I have always loved Memorial Day. It’s my favorite patriotic holiday. It even beats out Independence Day because the Fourth of July is usually hot, often rainy, and if you want a good fireworks show, you have to queue up with the rest of the people who want a good fireworks show.
As a kid, Memorial Day always meant School’s Out For the Summer, just as Alice Cooper promised. I still can remember the feeling of cleaning out my desk, throwing away my chewed-up Number 2 pencils, saying goodbye to those I wouldn’t see for Three Whole Months, and making plans with my besties who I would see a lot of over the summer.

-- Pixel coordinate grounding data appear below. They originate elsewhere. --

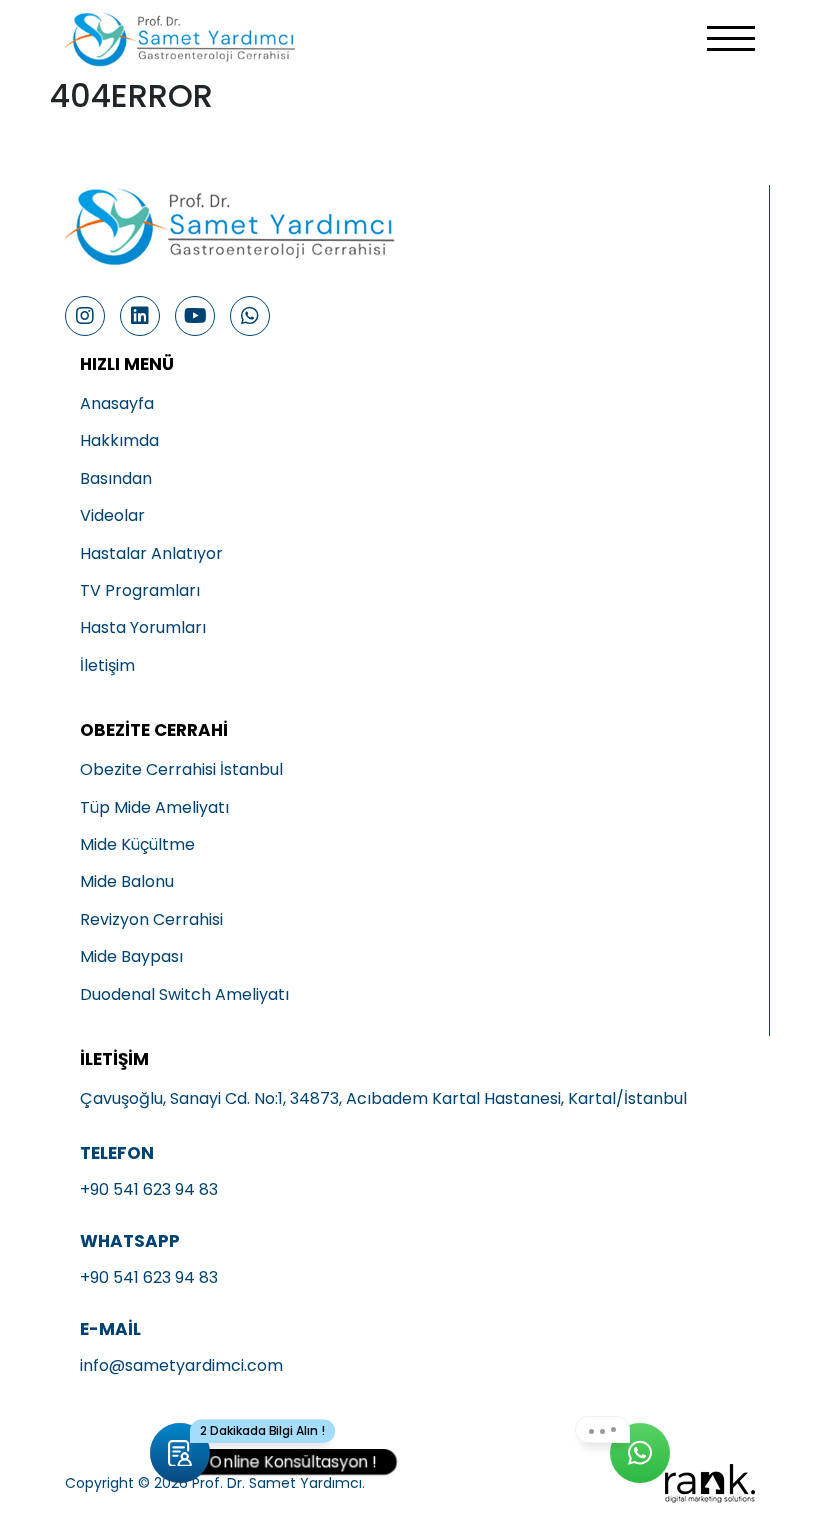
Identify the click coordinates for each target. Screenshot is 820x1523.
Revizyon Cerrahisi (151, 920)
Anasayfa (117, 404)
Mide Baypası (131, 957)
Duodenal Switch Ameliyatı (184, 995)
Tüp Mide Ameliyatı (154, 808)
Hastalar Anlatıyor (151, 554)
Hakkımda (119, 441)
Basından (116, 479)
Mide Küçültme (137, 845)
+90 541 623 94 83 (149, 1190)
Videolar (112, 516)
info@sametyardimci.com (181, 1366)
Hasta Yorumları (143, 628)
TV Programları (140, 591)
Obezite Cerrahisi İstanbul (181, 770)
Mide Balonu (127, 882)
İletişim (107, 666)
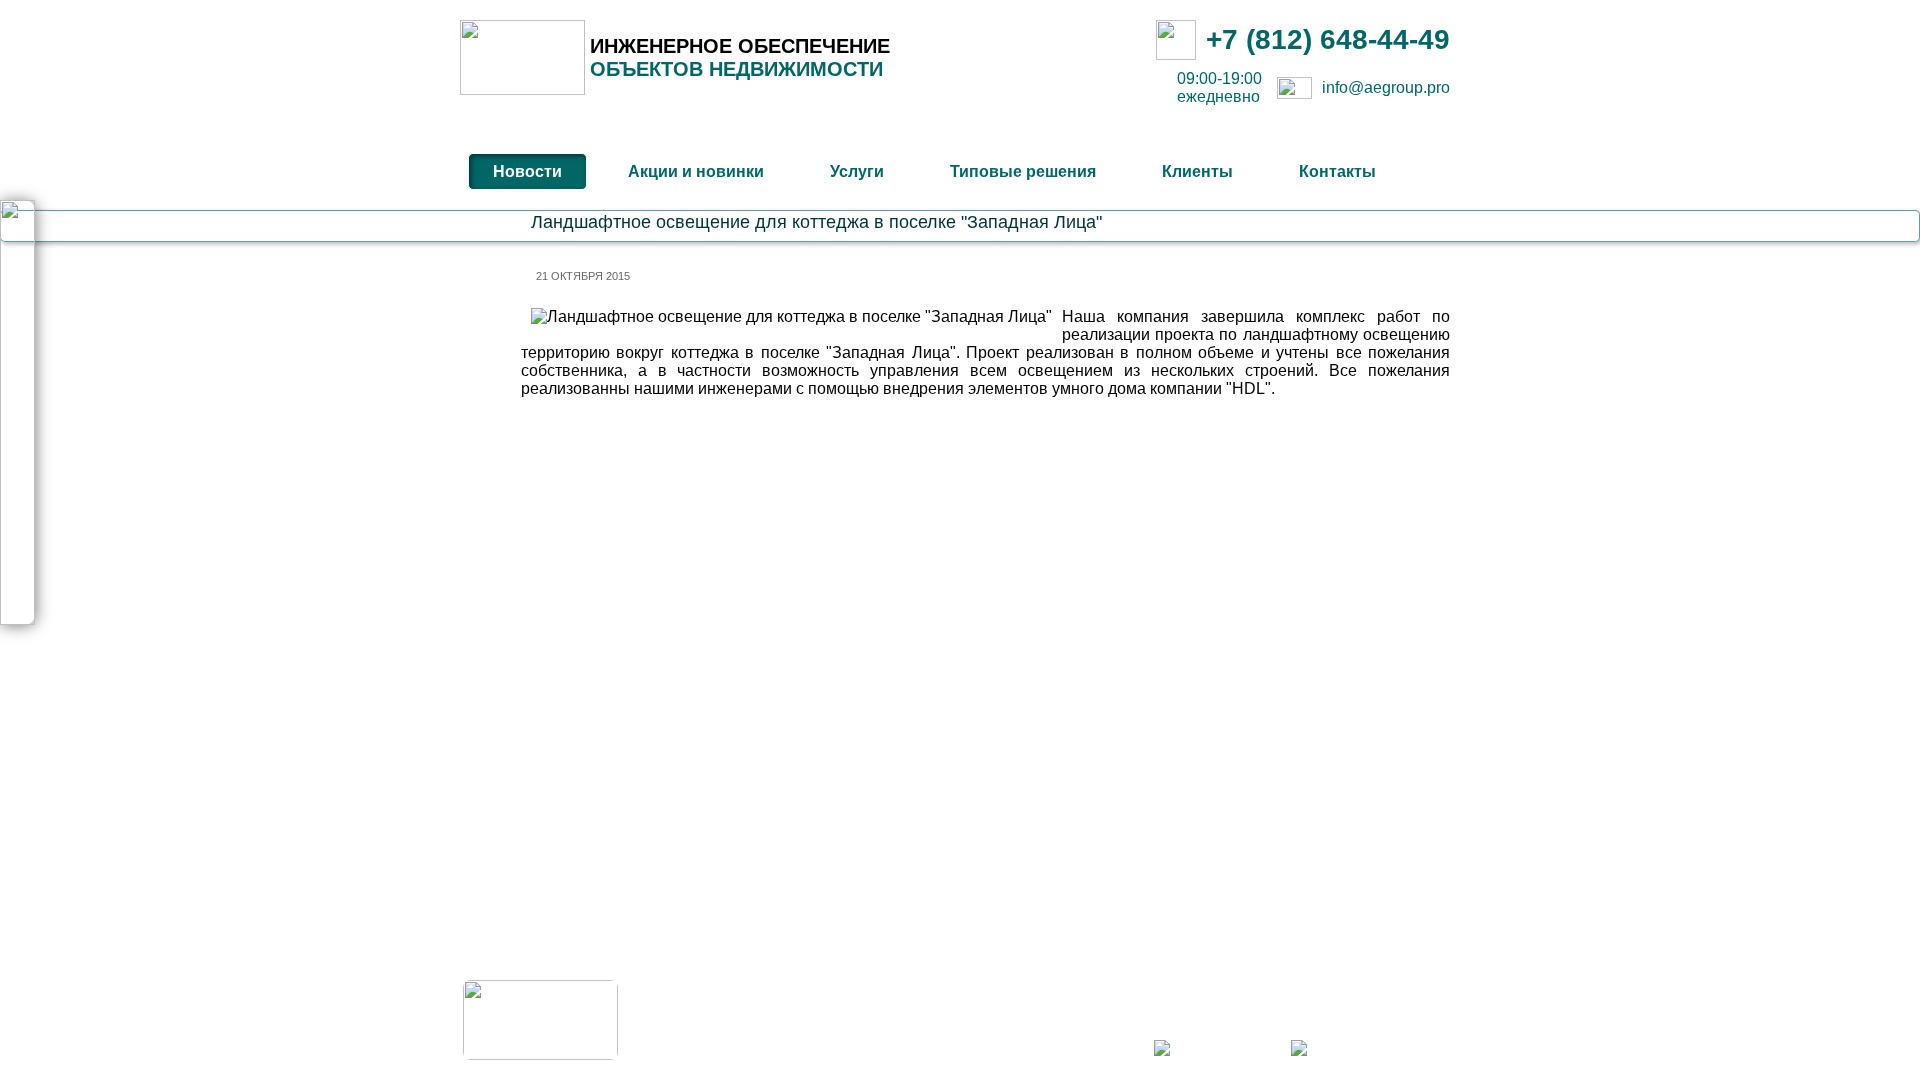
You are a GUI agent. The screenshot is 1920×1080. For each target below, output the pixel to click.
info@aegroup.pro (1386, 87)
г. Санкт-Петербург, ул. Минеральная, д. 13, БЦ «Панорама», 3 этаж (1267, 987)
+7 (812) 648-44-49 (1328, 39)
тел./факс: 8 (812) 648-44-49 (1380, 1007)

Memorial Day also meant our annual trip to the cemeteries where Mom would carefully place the peonies and irises that she had picked from her garden in front of the graves of my grandparents and some of my deceased aunts and uncles. I loved those visits, and I can’t tell you why. Every time we take a trip back to Columbus, we stop at the Catholic cemetery and try to find Grandma and Grandpa Micek’s headstone. Sometimes we do and sometimes we don’t. Then we head over to Rosemont Cemetery where we easily find Grammie and Gramps’ graves.

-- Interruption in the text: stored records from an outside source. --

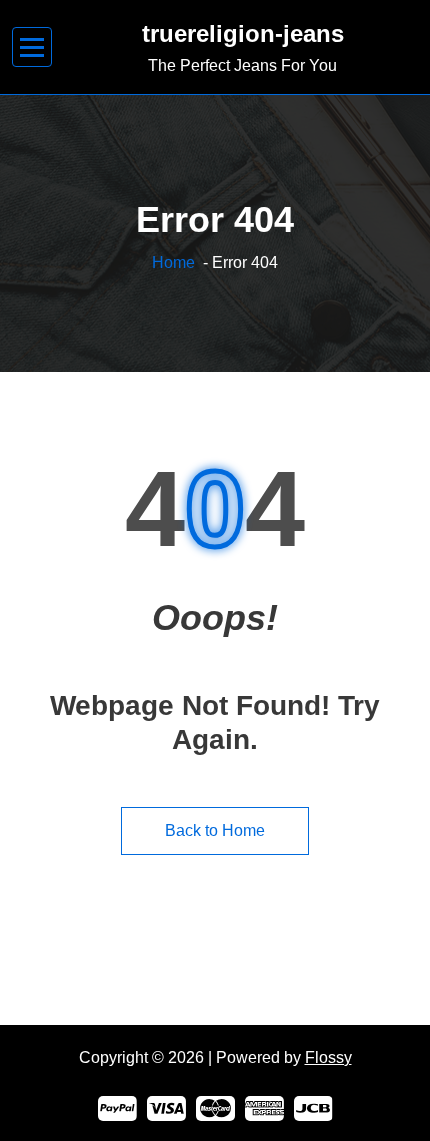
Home (173, 262)
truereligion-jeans (243, 33)
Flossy (328, 1057)
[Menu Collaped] (32, 47)
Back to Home (215, 830)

Memorial Day also always meant a cookout of some sort. Mom might pack a picnic of fried chicken and cole slaw, or Dad might cook steaks or pork chops on the grill. I can smell them cooking as I write this blog.
Memorial Day 2020 will be one for the books, that’s for sure. The reason, of course, is our friend the coronavirus. Yesterday felt about like every day has felt for the last three months. Actually, that’s not exactly true. I think people are starting to carefully come out of their dens, sort of like Punxsutawney Phil coming out of his hibernation home to see if the sun is shining so he can tell us how many more weeks there are in winter.

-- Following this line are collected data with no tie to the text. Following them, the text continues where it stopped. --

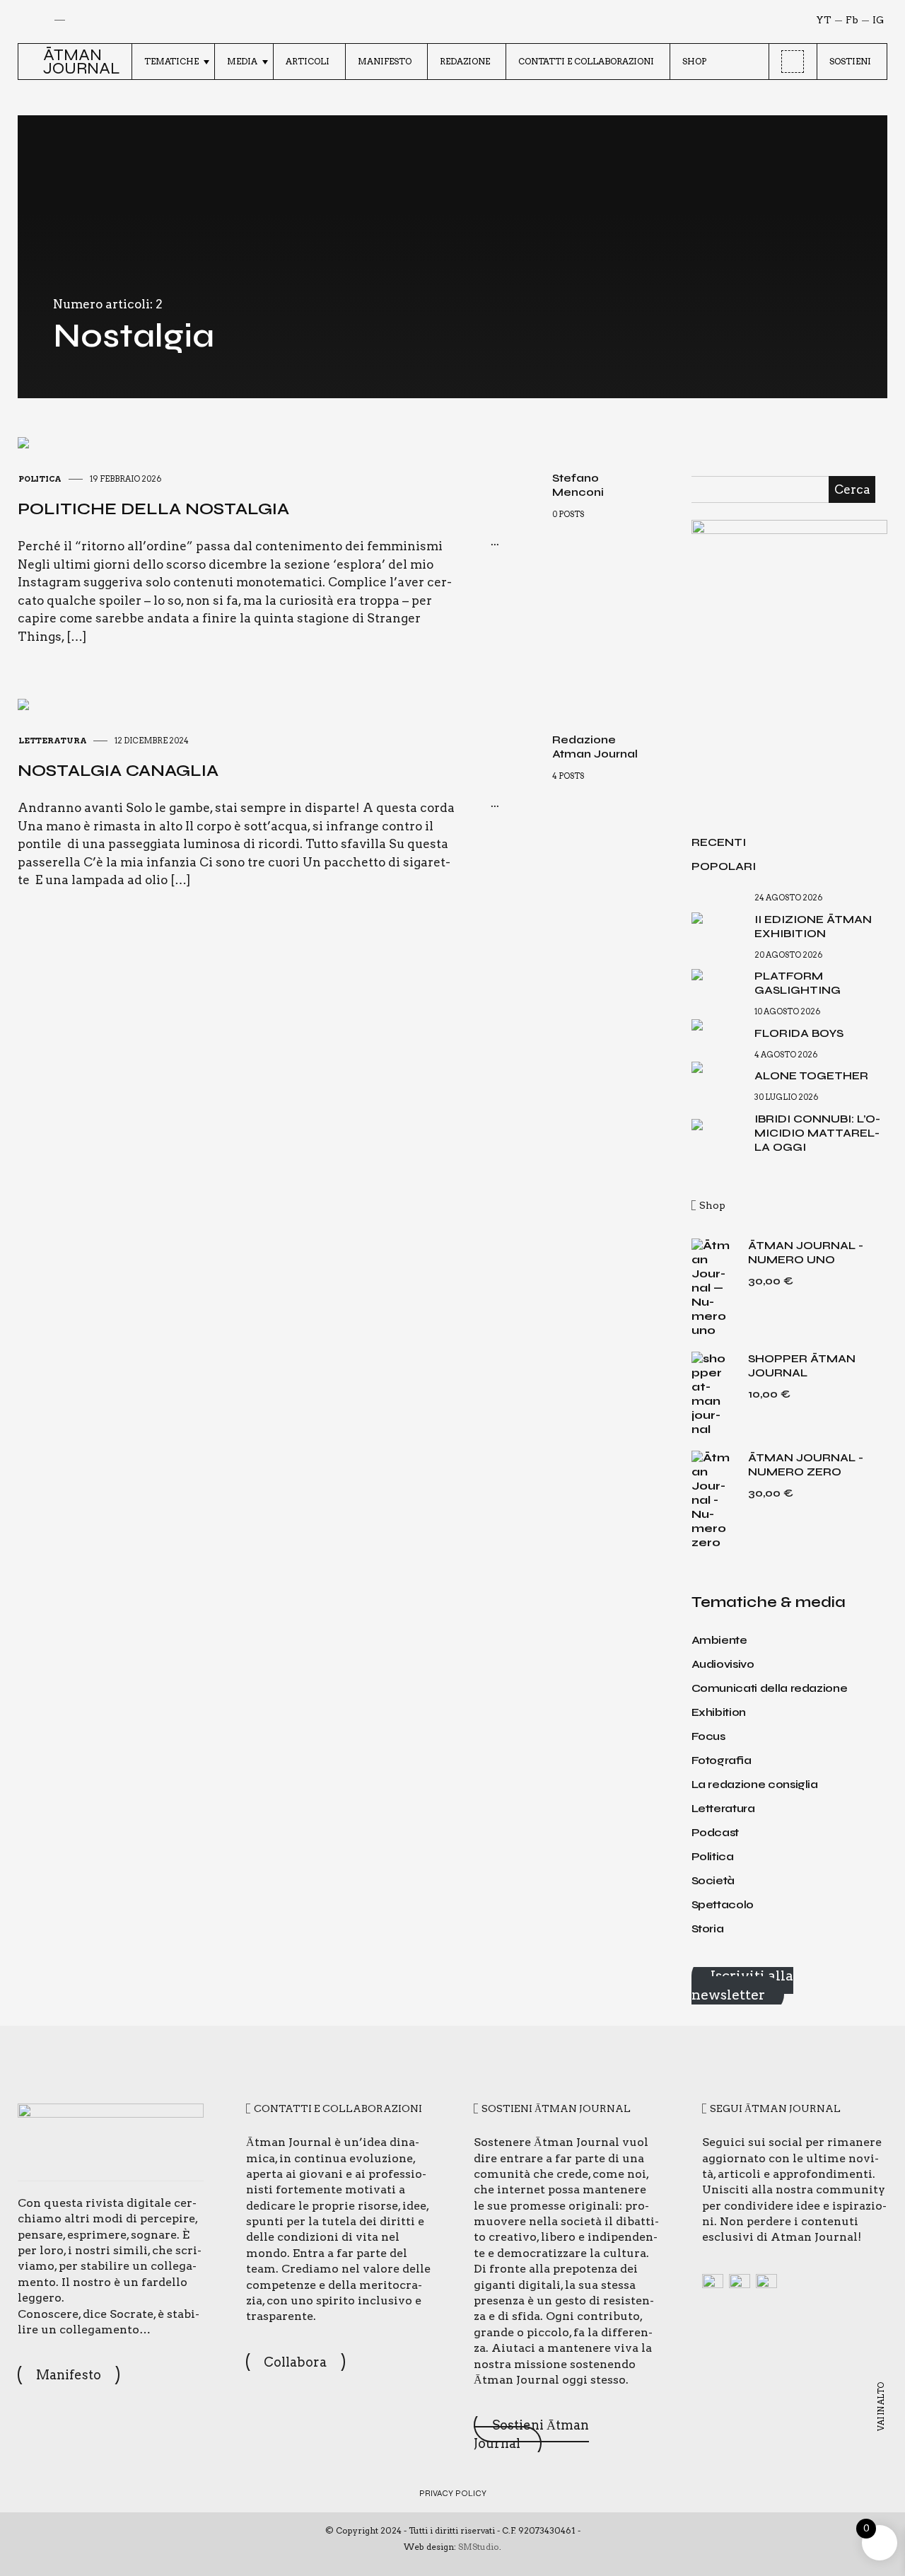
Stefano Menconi (578, 485)
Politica (40, 479)
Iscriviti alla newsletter (742, 1985)
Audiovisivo (722, 1664)
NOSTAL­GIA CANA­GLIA (118, 770)
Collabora (295, 2362)
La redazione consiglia (754, 1784)
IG (878, 19)
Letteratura (52, 740)
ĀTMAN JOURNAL (81, 62)
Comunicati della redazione (769, 1688)
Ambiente (719, 1640)
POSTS (571, 514)
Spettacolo (722, 1904)
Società (713, 1880)
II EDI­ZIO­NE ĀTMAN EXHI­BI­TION (813, 926)
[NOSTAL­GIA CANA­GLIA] (23, 703)
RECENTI (718, 842)
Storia (707, 1928)
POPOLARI (723, 866)
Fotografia (721, 1760)
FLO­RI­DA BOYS (798, 1033)
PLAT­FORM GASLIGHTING (797, 983)
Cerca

We went over to visit Court and his family on Sunday. For the first time since this all began, they felt comfortable letting us into the house instead of visiting them outside, responsibly distanced. Not only that, but I got to hug all three kids for the first time since we returned to a Denver. Admittedly, Cole looked at me suspiciously before he accepted the hug, asking me if I had been around people who were sick. I assured him that I always wore a mask outside. And then he not only hugged me, but sat on my lap.
I hope that everybody behaves themselves so that we can continue to move back to normalcy this summer. I’m looking forward to lots of time with our family, many picnics and cookouts, and lots of hugs.
And, by the way, Bill and I did make it out to the cemetery to place my own irises and snowballs by Mom and Dad’s headstone. No coronavirus is going to stop that tradition. ….
The beauty of that cemetery never disappoints.